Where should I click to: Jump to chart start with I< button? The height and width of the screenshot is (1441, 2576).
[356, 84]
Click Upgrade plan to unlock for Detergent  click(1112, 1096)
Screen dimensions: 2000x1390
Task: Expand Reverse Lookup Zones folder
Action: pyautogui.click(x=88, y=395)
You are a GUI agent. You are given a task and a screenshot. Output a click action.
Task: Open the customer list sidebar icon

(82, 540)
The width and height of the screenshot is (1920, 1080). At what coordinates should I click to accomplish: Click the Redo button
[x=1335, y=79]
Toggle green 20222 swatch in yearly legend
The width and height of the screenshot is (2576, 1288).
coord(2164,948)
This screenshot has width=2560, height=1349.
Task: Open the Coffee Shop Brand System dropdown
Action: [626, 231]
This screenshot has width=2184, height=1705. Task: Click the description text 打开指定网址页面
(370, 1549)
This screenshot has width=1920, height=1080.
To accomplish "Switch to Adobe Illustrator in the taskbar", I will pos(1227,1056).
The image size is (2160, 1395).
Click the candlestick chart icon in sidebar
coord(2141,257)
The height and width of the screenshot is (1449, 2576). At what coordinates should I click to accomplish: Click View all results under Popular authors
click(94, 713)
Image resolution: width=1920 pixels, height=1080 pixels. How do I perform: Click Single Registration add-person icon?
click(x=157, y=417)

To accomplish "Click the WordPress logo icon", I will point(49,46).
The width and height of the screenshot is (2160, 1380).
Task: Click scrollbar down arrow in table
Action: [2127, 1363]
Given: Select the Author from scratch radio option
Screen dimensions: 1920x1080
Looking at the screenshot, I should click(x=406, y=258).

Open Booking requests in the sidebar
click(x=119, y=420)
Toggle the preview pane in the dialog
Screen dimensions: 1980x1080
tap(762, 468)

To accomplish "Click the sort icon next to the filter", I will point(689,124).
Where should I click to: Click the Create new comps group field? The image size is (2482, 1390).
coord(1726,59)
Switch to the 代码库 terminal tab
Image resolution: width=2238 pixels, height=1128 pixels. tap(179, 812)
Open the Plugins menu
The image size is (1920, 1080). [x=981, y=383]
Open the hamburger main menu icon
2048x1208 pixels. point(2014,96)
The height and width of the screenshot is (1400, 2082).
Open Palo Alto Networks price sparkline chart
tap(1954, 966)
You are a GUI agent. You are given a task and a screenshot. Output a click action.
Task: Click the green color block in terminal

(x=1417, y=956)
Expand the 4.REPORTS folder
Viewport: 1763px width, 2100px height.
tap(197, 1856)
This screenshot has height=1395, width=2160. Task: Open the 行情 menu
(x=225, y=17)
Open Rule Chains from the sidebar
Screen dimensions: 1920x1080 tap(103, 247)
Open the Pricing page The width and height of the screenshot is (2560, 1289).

• • • • • • •

Begin at the first line of the records above and restate each line word for word, stopping after the line with "Toggle green 20222 swatch in yearly legend".

TASK RESPONSE:
Where should I click to: Jump to chart start with I< button? The height and width of the screenshot is (1441, 2576).
[356, 84]
Click Upgrade plan to unlock for Detergent  click(1112, 1096)
Screen dimensions: 2000x1390
Task: Expand Reverse Lookup Zones folder
Action: pyautogui.click(x=88, y=395)
You are a GUI agent. You are given a task and a screenshot. Output a click action.
Task: Open the customer list sidebar icon

(82, 540)
The width and height of the screenshot is (1920, 1080). At what coordinates should I click to accomplish: Click the Redo button
[x=1335, y=79]
Toggle green 20222 swatch in yearly legend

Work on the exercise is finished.